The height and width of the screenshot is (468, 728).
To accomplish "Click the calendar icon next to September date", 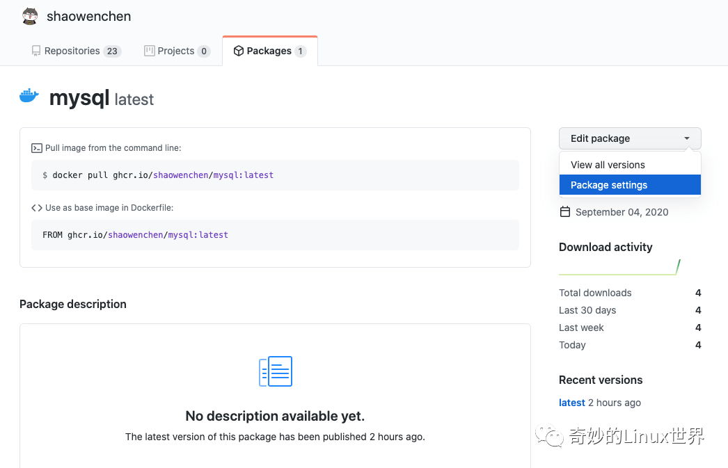I will 565,211.
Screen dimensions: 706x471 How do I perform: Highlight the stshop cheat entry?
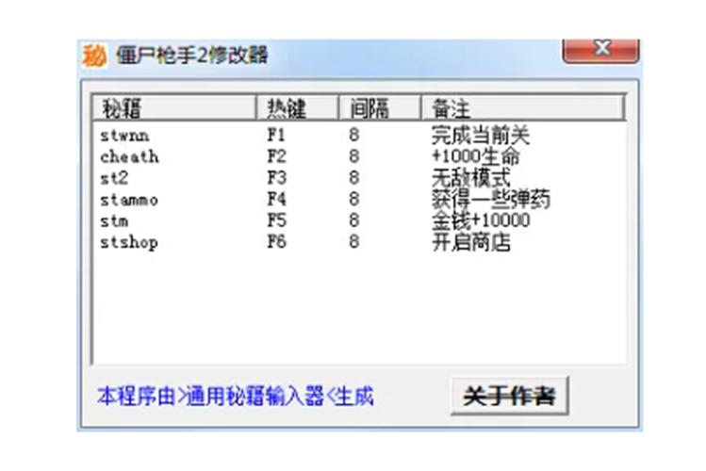[129, 243]
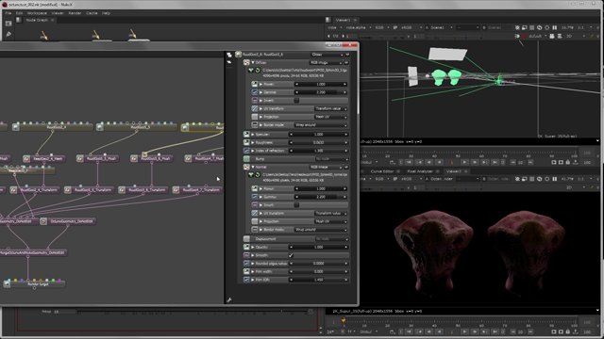Click the green load-file icon under Normal
This screenshot has height=339, width=604.
(251, 175)
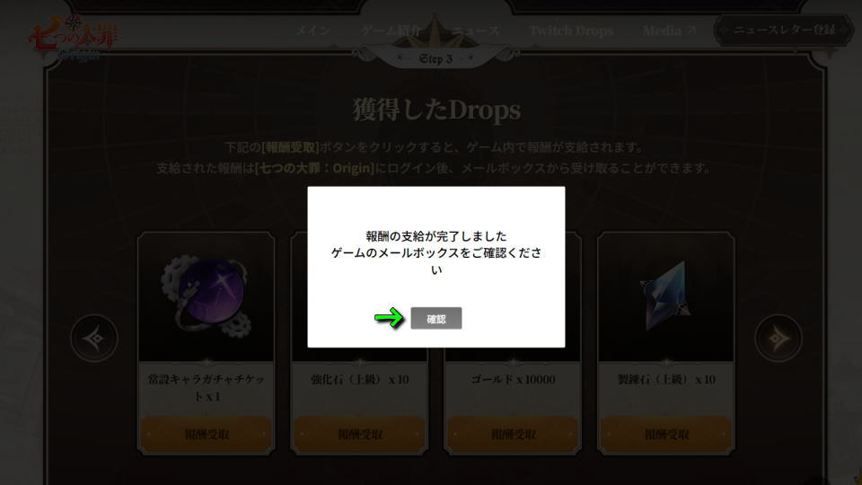This screenshot has width=862, height=485.
Task: Click the ニュースレター登録 button
Action: pyautogui.click(x=785, y=31)
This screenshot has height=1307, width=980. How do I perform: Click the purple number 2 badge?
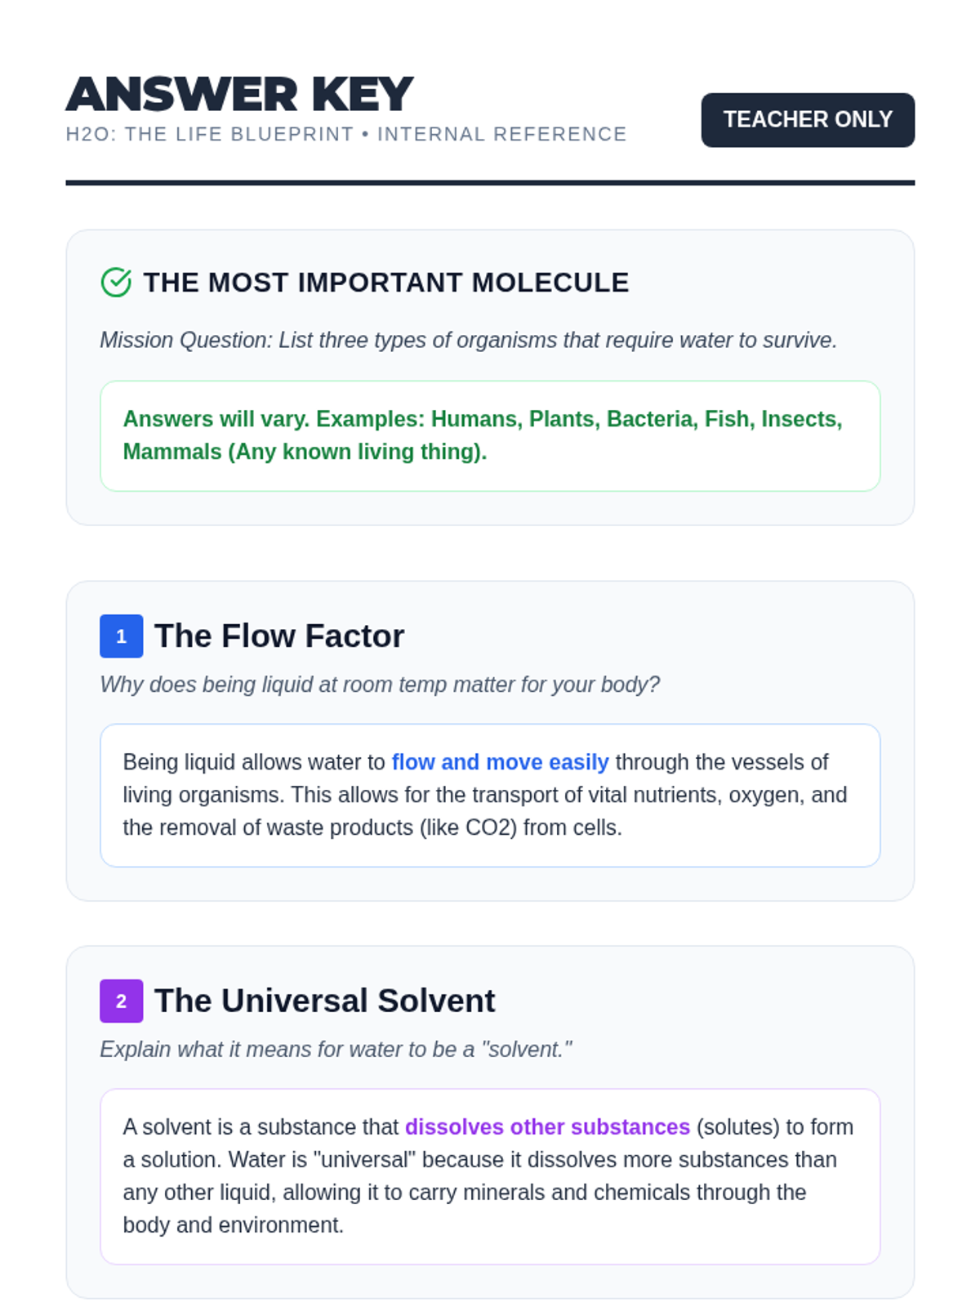(121, 1001)
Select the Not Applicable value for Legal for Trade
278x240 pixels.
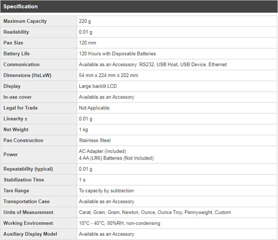(x=94, y=108)
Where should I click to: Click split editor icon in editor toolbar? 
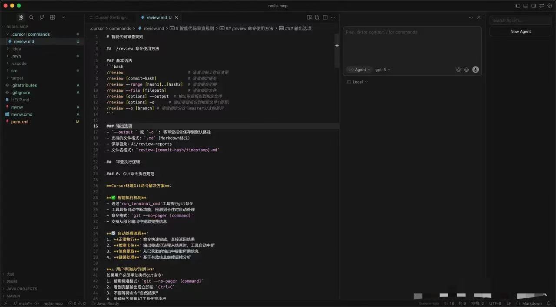325,17
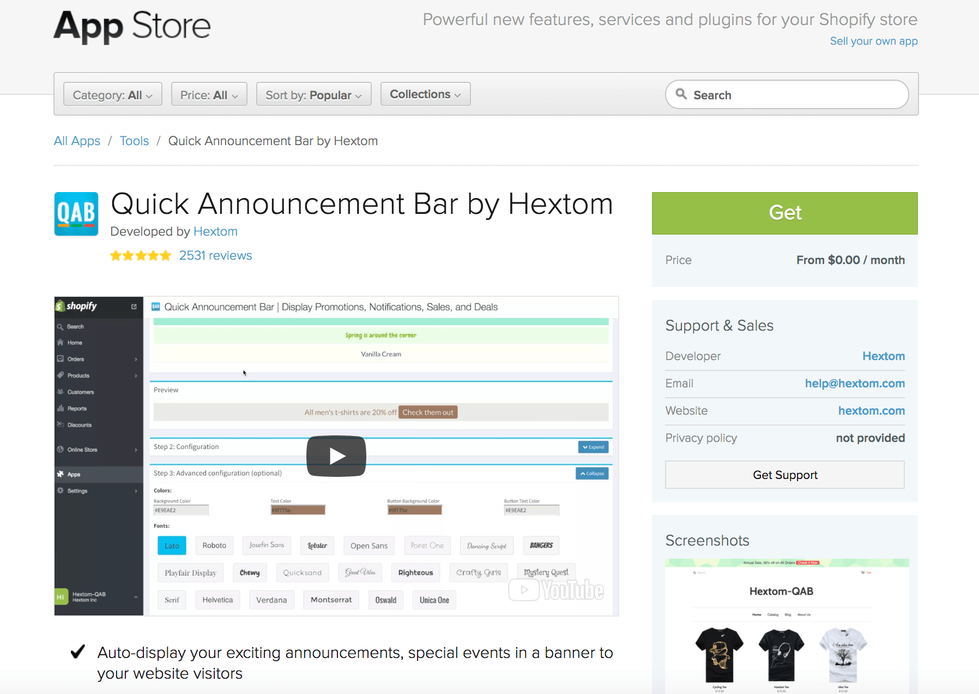The height and width of the screenshot is (694, 979).
Task: Click the search magnifier icon
Action: coord(681,94)
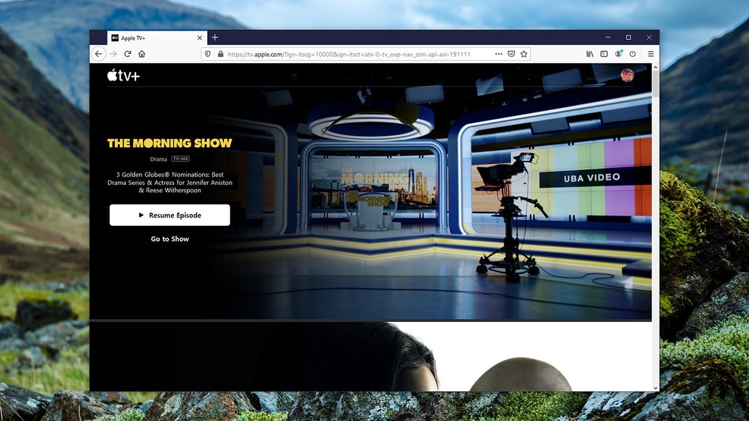Screen dimensions: 749x421
Task: Toggle reader power icon in toolbar
Action: (x=632, y=54)
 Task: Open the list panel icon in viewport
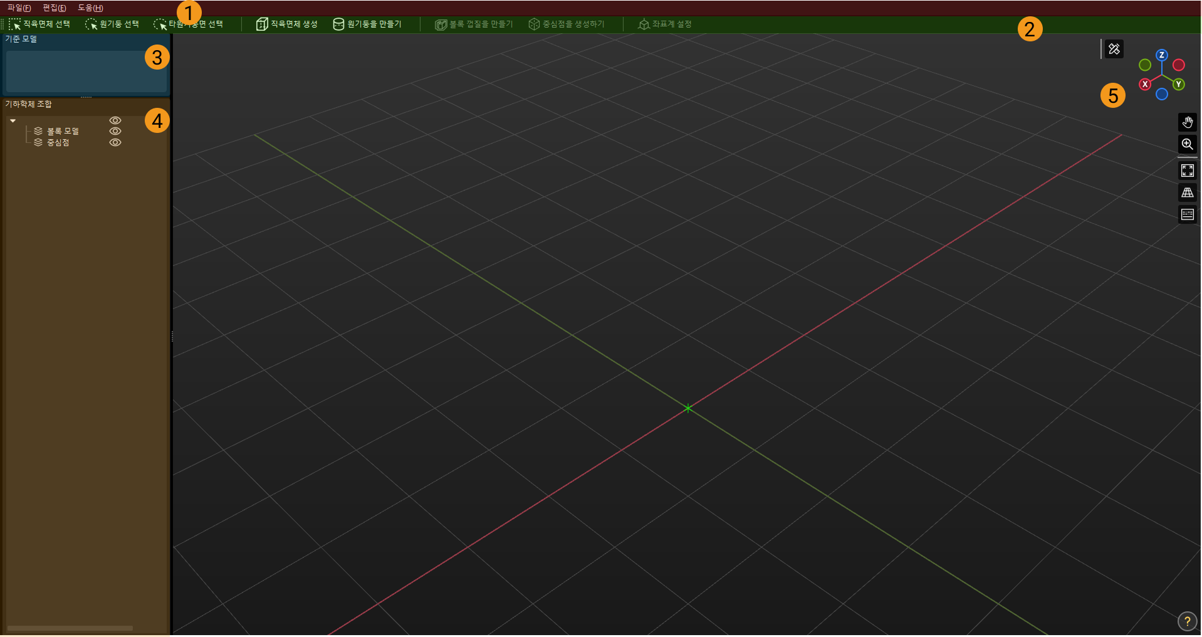[x=1187, y=214]
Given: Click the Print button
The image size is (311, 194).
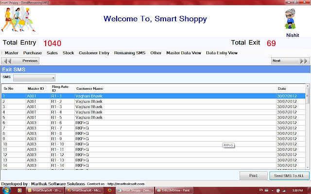Looking at the screenshot, I should coord(253,176).
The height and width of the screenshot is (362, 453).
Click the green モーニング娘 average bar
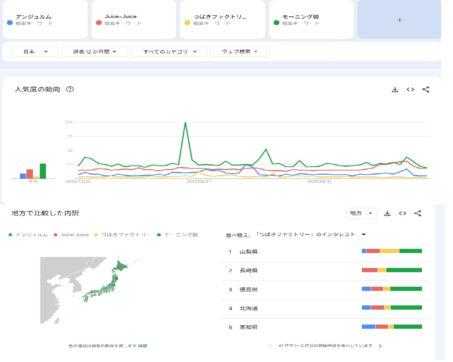pos(43,171)
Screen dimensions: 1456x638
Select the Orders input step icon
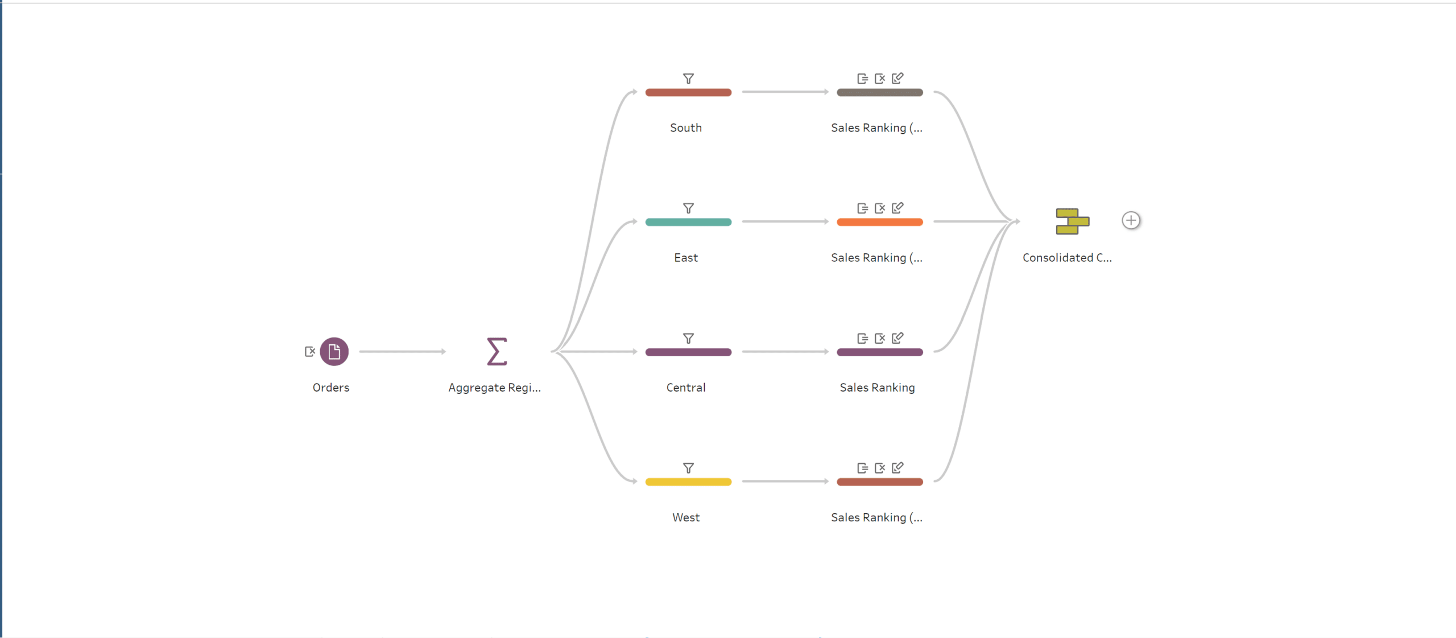click(x=334, y=352)
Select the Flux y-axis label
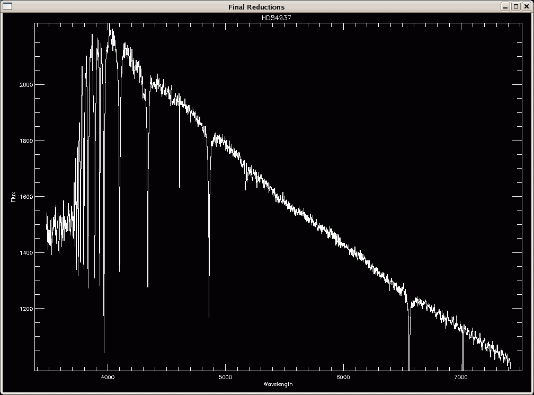The width and height of the screenshot is (534, 395). tap(13, 197)
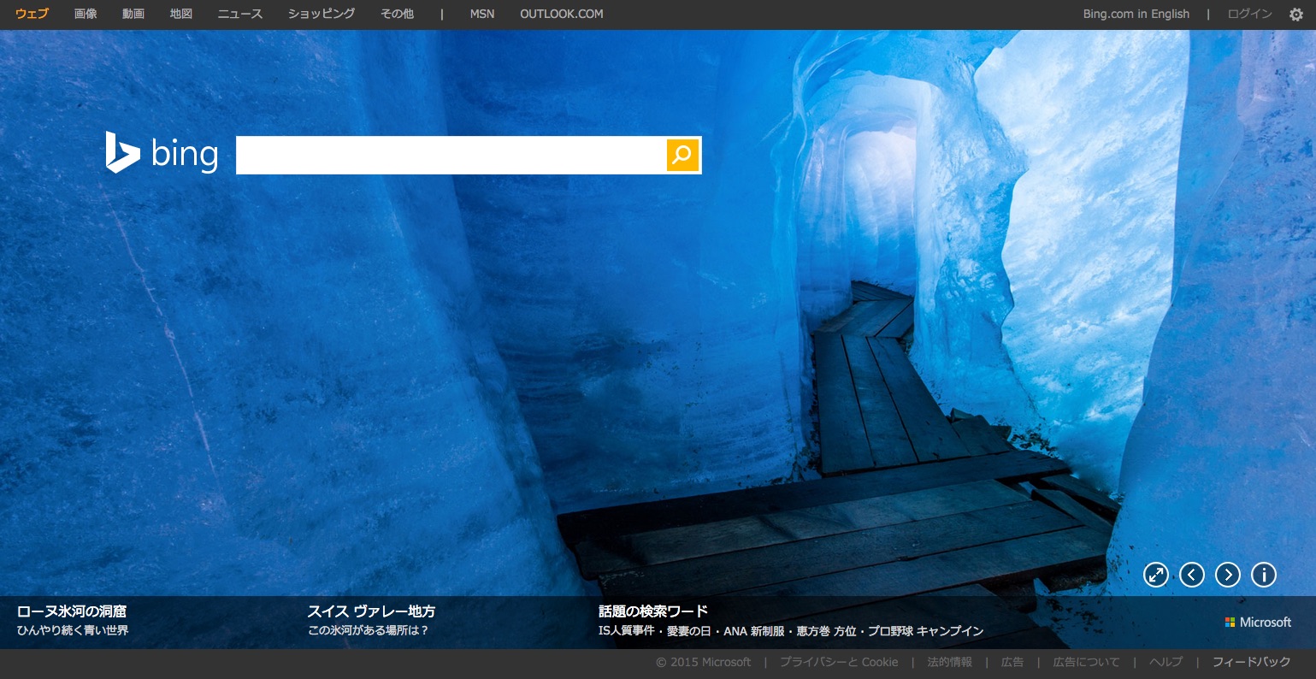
====================
YOUR TASK: The response must restate exactly the lines from the one containing "Click the green モーニング娘 average bar" through the end of the records above and must leave out all pictures.

ANSWER AREA:
Click the green モーニング娘 average bar
pos(43,171)
Screen dimensions: 1456x638
Select the Orders input step icon
click(x=334, y=352)
Select the Flux y-axis label
The width and height of the screenshot is (534, 395). tap(13, 197)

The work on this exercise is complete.